Feshane’nin tekrar hizmete girmesiyle Haliç’in çok özel bir sürece eriştiğine vurgu yapan İmamoğlu, şunları belirtti:
* “Haliç’te, ne yazık ki bir yanlış projelendirmeyle eksik kalan ve tümden neredeyse üç kilometreye yakınını sökerek, sıfırdan başladığımız ve biraz evvel buradan geçen tramvayı bitirmemizle, ki son bir kilometrelik kısmını da ağustos sonunda Eminönü Meydanı’na ulaşacak formda bitireceğimiz bu tramvayın bitişiyle, bu alanda İstanbul’a yeni jenerasyon, pırıl pırıl, yaklaşık 800 bin metrekarelik yeşil alanı kazandırmış durumdayız.
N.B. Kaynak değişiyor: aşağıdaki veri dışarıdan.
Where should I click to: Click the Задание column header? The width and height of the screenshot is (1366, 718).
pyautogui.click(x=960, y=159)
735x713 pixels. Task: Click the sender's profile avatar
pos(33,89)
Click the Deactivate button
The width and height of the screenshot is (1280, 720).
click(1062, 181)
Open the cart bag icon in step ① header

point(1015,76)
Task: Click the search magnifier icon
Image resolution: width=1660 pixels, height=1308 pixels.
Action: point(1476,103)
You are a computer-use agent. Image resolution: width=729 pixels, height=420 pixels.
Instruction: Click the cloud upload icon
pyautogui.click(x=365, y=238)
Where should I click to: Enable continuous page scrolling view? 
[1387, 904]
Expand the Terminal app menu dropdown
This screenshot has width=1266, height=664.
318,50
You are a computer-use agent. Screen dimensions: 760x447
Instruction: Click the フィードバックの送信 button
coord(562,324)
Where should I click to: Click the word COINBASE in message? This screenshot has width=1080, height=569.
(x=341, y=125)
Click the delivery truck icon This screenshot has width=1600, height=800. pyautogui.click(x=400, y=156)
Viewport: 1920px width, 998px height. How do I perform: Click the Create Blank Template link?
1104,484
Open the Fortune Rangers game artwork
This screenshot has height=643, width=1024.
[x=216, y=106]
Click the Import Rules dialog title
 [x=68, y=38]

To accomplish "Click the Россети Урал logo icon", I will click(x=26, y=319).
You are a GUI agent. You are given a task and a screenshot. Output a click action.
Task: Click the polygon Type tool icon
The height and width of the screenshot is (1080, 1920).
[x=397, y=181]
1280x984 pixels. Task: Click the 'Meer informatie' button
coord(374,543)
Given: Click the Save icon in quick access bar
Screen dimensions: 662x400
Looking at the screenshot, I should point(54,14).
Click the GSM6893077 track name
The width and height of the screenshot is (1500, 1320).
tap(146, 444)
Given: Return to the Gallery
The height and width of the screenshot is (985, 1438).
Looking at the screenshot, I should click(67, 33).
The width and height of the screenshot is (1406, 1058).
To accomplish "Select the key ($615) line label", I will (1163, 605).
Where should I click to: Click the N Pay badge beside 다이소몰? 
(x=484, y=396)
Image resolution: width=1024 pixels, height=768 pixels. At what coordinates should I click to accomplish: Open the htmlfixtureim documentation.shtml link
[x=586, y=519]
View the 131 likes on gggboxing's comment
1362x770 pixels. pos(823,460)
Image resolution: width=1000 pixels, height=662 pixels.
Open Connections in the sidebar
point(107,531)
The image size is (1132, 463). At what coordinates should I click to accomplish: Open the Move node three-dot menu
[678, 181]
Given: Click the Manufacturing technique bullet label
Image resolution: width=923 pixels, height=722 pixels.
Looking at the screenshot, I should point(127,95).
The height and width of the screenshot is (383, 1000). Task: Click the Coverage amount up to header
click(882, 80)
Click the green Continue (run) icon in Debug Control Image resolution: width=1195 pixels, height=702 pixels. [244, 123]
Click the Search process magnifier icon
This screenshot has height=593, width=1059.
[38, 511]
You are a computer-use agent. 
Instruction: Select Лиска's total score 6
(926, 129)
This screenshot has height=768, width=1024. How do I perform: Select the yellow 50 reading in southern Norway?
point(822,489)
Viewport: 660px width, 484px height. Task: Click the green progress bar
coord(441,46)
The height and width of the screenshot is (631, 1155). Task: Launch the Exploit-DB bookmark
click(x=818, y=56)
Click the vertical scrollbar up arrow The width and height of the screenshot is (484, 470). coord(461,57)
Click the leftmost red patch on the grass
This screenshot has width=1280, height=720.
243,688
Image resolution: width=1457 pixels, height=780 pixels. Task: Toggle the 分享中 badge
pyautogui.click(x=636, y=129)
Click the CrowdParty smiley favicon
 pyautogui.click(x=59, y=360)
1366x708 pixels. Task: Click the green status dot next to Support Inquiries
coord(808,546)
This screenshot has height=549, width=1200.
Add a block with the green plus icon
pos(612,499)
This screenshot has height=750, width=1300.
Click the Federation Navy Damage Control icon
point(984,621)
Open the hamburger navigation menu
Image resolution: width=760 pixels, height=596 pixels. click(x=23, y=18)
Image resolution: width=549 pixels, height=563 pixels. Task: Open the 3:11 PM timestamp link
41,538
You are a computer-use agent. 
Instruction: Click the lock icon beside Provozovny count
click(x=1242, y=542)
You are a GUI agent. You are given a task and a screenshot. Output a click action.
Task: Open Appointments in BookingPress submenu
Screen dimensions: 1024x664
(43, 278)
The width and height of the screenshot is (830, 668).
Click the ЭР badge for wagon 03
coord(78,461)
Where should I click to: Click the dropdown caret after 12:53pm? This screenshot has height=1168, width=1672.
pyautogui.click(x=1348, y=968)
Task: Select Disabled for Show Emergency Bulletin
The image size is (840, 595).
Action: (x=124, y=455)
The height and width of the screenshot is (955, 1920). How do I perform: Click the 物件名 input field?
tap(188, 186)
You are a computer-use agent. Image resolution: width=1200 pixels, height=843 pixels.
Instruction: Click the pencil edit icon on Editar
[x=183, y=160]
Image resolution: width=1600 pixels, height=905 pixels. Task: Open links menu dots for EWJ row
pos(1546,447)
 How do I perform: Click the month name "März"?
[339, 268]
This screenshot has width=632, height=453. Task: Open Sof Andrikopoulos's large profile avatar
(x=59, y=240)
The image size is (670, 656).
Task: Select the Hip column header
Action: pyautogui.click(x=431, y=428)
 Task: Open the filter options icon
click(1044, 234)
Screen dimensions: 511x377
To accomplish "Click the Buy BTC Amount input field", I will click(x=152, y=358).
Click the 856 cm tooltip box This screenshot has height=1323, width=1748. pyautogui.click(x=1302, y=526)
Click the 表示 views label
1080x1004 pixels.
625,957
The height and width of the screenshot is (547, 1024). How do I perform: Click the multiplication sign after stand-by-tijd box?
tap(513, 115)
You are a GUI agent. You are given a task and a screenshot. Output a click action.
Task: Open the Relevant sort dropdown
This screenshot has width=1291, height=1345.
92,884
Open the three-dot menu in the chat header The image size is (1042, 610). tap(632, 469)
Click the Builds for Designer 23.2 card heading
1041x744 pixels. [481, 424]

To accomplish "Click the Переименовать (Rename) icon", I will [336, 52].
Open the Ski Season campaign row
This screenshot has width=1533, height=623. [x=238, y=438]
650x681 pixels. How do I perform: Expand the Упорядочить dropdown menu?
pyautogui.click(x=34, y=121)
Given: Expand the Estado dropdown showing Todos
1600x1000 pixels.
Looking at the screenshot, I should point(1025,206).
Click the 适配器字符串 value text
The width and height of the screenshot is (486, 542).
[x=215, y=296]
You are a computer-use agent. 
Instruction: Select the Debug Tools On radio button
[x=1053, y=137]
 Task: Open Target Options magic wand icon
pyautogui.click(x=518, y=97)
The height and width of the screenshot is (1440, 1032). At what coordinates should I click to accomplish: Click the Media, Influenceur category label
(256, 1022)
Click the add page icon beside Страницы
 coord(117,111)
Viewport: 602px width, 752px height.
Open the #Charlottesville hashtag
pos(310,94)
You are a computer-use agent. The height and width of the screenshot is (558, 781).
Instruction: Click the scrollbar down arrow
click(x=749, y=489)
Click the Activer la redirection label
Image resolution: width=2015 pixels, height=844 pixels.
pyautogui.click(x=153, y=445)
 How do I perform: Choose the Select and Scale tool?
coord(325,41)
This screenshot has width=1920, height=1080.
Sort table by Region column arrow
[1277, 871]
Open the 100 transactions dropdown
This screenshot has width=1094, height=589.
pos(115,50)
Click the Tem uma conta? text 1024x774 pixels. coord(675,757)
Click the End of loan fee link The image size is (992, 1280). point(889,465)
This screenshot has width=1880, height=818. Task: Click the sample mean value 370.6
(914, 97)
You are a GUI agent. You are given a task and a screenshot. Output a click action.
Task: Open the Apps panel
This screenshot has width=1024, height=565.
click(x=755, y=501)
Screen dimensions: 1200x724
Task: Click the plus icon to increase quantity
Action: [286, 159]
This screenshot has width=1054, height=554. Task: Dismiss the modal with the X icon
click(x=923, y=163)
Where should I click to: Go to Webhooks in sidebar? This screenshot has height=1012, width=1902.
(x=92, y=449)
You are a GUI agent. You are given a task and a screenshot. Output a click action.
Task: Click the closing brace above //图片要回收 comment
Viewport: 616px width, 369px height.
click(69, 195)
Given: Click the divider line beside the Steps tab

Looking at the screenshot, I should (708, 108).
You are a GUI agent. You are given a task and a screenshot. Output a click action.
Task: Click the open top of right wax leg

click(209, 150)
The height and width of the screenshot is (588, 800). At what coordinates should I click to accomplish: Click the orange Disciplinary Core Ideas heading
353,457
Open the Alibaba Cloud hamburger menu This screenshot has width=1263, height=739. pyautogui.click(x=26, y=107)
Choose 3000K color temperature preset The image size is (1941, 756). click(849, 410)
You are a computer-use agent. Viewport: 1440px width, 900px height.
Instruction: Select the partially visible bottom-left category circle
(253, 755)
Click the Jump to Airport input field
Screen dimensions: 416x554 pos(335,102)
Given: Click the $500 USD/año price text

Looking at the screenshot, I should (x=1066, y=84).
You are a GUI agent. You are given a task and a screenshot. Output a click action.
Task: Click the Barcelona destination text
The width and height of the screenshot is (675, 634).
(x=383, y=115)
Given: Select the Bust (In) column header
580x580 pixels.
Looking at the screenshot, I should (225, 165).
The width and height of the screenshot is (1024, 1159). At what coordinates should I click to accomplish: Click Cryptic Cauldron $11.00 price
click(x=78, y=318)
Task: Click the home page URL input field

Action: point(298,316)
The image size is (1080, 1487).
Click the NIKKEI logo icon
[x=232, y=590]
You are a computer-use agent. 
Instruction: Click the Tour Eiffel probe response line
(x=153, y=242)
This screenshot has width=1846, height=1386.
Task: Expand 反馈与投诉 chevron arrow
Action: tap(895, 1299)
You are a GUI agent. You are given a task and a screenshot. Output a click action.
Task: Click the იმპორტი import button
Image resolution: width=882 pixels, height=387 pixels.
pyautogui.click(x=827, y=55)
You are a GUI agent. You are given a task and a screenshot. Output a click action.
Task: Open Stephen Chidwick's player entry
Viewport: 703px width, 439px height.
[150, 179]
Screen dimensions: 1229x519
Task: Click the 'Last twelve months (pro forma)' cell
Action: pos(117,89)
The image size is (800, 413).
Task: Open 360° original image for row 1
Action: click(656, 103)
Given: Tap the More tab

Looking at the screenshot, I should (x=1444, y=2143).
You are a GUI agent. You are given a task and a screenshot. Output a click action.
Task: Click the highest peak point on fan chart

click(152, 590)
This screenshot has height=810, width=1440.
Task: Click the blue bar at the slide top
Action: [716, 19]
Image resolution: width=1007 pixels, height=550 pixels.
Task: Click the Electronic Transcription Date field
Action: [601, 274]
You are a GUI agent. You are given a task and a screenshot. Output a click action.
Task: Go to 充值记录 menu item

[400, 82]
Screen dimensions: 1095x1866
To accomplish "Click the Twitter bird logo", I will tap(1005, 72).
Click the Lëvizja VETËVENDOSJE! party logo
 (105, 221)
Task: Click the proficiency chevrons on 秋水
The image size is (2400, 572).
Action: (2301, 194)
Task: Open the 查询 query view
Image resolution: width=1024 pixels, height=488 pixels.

* Natürel bunu kazandırırken çok farklı sanat alanlarını hem Balat tarafında hem Kasımpaşa tarafında İstanbul Büyükşehir Belediyesi eliyle yeni sanat alanlarını, yeni aktiflik ve kültürel alanları İstanbul’a armağan ettik. Çabucak karşımızda daha geçen hafta açmış olduğumuz Su Sporları Merkezi’miz, İstanbul’un bu nadide coğrafyasına, yani ‘Altın Boynuz’ diye tariflediğimiz bu coğrafyaya, spor imkanı sağlamanın çok özel bir noktası haline geldi. Tekrar bu kısımda, ‘Tersane Haliç’ diye özel bir kurumun yapmış olduğu çalışmaların eklenmesiyle, Haliç’i uzunluktan boya bir tarihle, sanatla, kültürle buluşma noktası haline getiriyoruz.”